Chip Somodevilla / Getty Images
Republican Sen. Ted Cruz has a new battle to fight in the Senate: trying to block the long-planned transfer of the internet's technical management from the US government to an international body. Cruz is calling the move an internet “giveaway” and warns that it will open the Web to Russian, Chinese, and Iranian manipulation. But experts say blocking the transition would actually accomplish what Cruz fears, by undermining the stability and credibility of the internet’s current, long-standing stewardship model.
The internet is a complex network beyond the control of any one country, but one part of it — its global domain naming system, which allows you to type one unique Web address that takes you to the right site no matter where you are in the world — is technically under the control of the US Commerce Department. Since 1998, the Commerce Department has been contracting out this responsibility to an international nonprofit called the Internet Corporation for Assigned Names and Numbers (ICANN). However, the internet’s creators envisioned it as a space free from the interventions of governments — including the United States. So that vision led to plans for the Commerce Department to remove itself as the middleman and cede its management role to ICANN entirely on Oct. 1.
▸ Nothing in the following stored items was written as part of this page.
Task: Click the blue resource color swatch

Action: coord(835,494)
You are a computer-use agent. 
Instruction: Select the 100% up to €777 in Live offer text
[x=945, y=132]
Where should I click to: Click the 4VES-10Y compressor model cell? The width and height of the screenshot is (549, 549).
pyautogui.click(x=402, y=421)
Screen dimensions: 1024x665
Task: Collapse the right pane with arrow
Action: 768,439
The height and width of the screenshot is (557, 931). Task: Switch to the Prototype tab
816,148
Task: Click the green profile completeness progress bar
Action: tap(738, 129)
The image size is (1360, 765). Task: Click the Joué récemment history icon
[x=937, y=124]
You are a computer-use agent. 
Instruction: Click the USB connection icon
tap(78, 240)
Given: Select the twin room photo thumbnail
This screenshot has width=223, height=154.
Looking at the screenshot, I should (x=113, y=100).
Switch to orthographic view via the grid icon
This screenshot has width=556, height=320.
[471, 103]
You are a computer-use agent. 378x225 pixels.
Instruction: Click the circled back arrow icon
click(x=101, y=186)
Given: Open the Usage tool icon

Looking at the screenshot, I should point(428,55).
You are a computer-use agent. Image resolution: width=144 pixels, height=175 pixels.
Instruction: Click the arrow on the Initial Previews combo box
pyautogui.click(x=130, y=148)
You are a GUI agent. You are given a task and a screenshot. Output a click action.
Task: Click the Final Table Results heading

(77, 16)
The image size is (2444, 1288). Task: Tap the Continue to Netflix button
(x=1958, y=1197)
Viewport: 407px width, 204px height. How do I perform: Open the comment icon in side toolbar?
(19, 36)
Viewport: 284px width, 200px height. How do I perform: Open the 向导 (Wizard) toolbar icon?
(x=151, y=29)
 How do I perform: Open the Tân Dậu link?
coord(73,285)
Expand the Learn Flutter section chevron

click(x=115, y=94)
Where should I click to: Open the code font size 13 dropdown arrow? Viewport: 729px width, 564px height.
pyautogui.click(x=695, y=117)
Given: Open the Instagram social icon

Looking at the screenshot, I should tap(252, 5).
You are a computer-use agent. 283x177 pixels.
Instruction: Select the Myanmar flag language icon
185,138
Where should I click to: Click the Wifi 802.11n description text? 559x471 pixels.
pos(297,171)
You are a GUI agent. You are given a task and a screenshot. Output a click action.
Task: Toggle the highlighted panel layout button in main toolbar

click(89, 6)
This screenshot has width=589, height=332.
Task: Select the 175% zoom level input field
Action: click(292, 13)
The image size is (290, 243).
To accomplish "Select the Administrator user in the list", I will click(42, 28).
“No one controls the internet.”
Sen. Cruz and his allies in Congress are arguing that if the domain name system switches to new management, antagonistic foreign governments might censor what people see online, undermining the openness of the Web. But during a contentious hearing in the Senate Wednesday, a top Commerce Department official and the President of ICANN dismissed Cruz’s concerns of Russian, Chinese, and Iranian manipulation of the Web.
Cruz has led been at the center of quixotic quests to block Obama Administration efforts before — including in 2013, when efforts to defund Obamacare led to a government shutdown — but he often did it to the chagrin of party leadership. This time, however, he’s been quite successful gathering support on Capitol Hill. Cruz counts more than two dozen lawmakers as allies in opposition to the transfer of management to ICANN, including Senate Majority Whip John Cornyn, whose office told BuzzFeed News that Republicans are working on a provision to block the transfer by attaching a provision to a short-term spending bill that must pass by Sept. 30th for the government to remain open.
“Imagine an internet run like many Middle Eastern countries, that punish what they deem to be blasphemy,” Cruz said, predicting what might happen if the transition happens. “Or imagine an internet run like China or Russia, that punish and incarcerate those that engage in political dissent.” To illustrate his point, Cruz hypothesized that ICANN, if it was no longer answerable to Commerce Department, could take down a website for political purposes. But Lawrence Strickling, a high-ranking official in the Commerce Department who testified at the hearing, rejected Cruz’s line of argument. “You’re not positing a realistic scenario,” Strickling said. “ICANN would never be involved.”
Representatives from ICANN say that Cruz and his allies’ concerns about a loss of internet sovereignty or political manipulation stem from a misunderstanding of what internet management means in practice. “No one controls the internet,” said ICANN president and CEO Göran Marby during the same hearing. The stewardship of the domain name system has “nothing to do with content or freedom of expression,” he said. While forms of internet censorship like government filtering, blocking, and traffic monitoring occur in many parts of the world, these practices operate on a different layer of the internet, not in the naming system that ICANN manages.
“We don’t determine … what can or cannot be on a website,” Theresa Swinehart, a senior advisor to Marby, told BuzzFeed News. “We don’t play a role in anything other than making sure the addressing function actually works, so that you can get to a certain website.”
A Commerce Department rep argued that Cruz's plan to block the transfer of internet stewardship would actually be “a gift to Russia.”
Proponents of the transfer say that the transition to a multi-stakeholder model has been decades in the making. ICANN’s stewardship, they say, will continue the inclusive, globally oriented framework of the Web.
The Commerce Department’s Strickling also argued that blocking the transfer of internet stewardship would actually be “a gift to Russia,” emboldening it and other countries who are vying for a government-controlled management system, rather one overseen by ICANN. “If this transition doesn’t go forward, our credibility as a power in terms of supporting the multi-stakeholder model will be shot,” he said. “There will be people who say that the United States has reneged on its promises, and [this] will be exploited by these foreign governments.”
But Sen. Chuck Grassley, the Chair of the Senate Judiciary Committee, insisted that the Obama administration has not properly vetted the transition. He said significant questions remain about the transition, including the possiblie unconstitutional transfer of US government property, as well as human rights and free speech issues.
“It’s clear that the administration hasn’t conducted a thorough legal analysis of many issues outstanding,” he said. Congressional debate on the spending bill that may include the provision to defund the ICANN transition is expected to begin later this week, as lawmakers continue to hammer out the details of a short-term government funding package.